Dialetto
I proverbi solofrani |
Nel favorevole momento attuale
di vitalità della cultura popolare che sembra interessare un po' tutte le realtà
locali si segnala un importante contributo ad opera di uno studioso di
dialettologia e tradizioni locali, Soccorso giliberti (Proverbi e detti
dell'Irpinia: Solofra, Atripalda,
1988). Frutto di una lunga e minuziosa ricerca condotta, come l'autore dichiara
nella nota al lettore, col metodo dell'indagine linguistica su sacche di pura
autonomia ed esclusiva dialettologia, la raccolta rappresenta il primo
tentativo di trascrizione del dialetto solofrano.
La citata nota, inoltre, compendiando le
caratteristiche ortografiche e fonetiche dell'idioma con l'aggiunta di note
sintattiche, permette non solo una corretta lettura quanto un primo approccio all'idioma stesso.

Dati mostrati —
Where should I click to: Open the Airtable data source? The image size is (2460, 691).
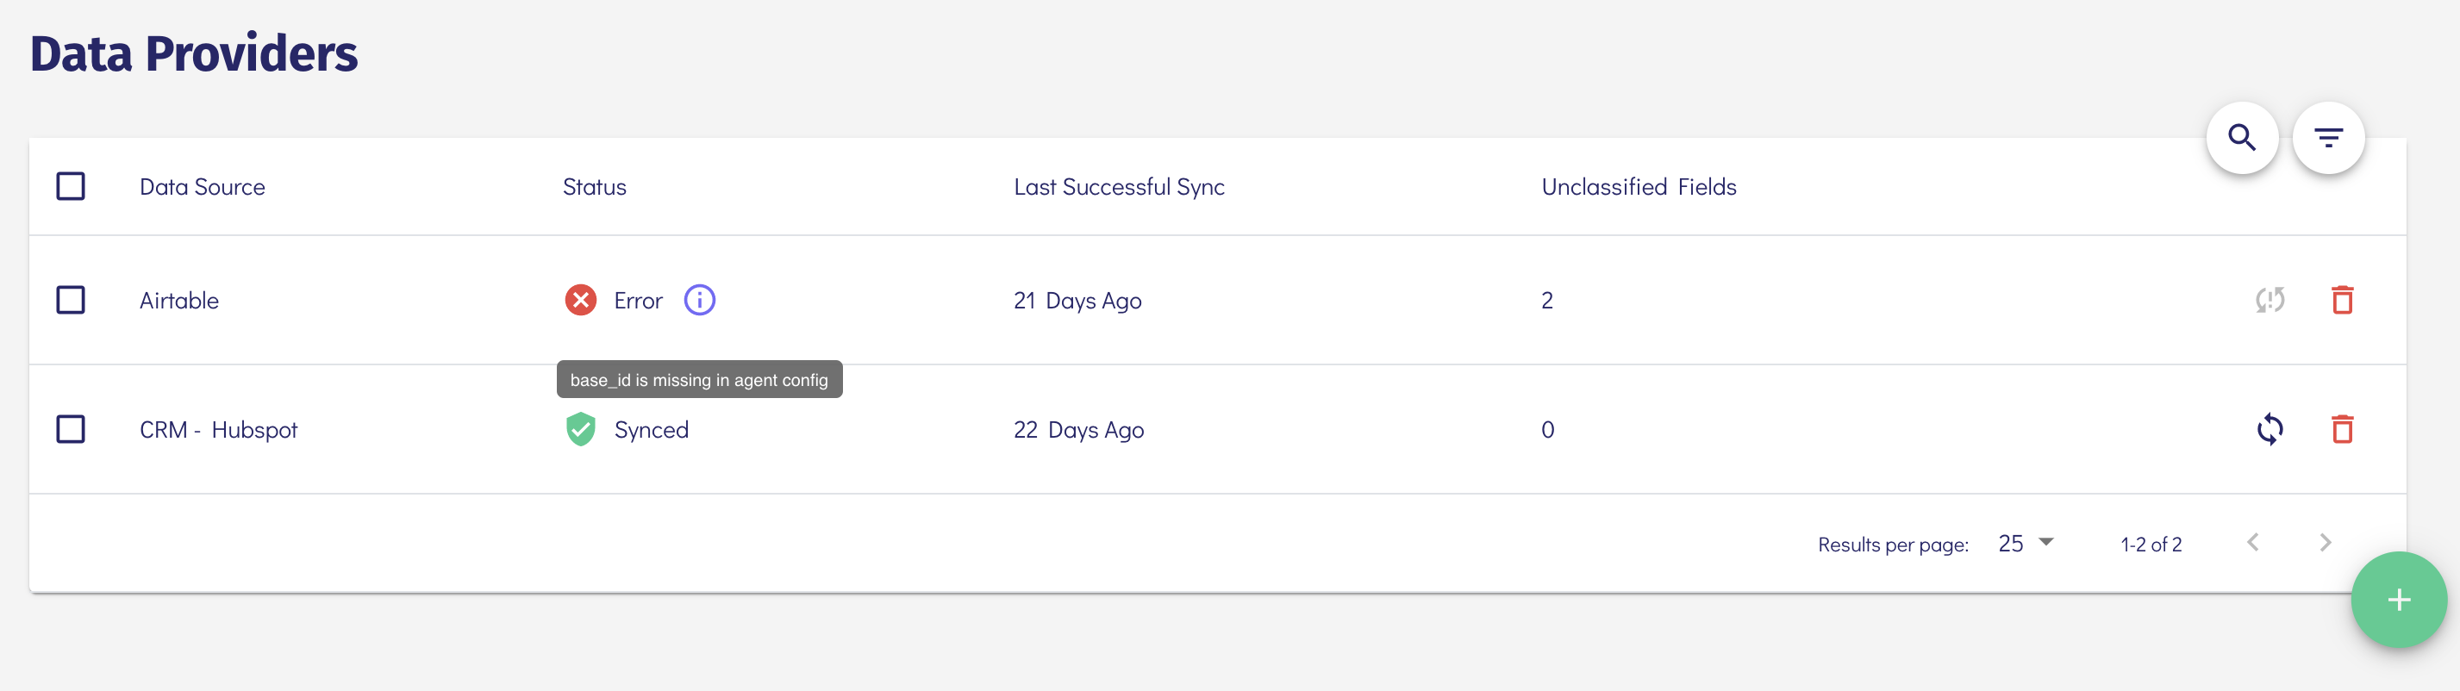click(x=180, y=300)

Consegna — Nel testo sui proverbi solofrani, cambia "corretta lettura" in "lettura fedele" nel passo da "La citata nota, inoltre, compendiando" a "approccio all'idioma stesso.". Riporta poi il passo così modificato.

Risposta finale —
La citata nota, inoltre, compendiando le
caratteristiche ortografiche e fonetiche dell'idioma con l'aggiunta di note
sintattiche, permette non solo una lettura fedele quanto un primo approccio all'idioma stesso.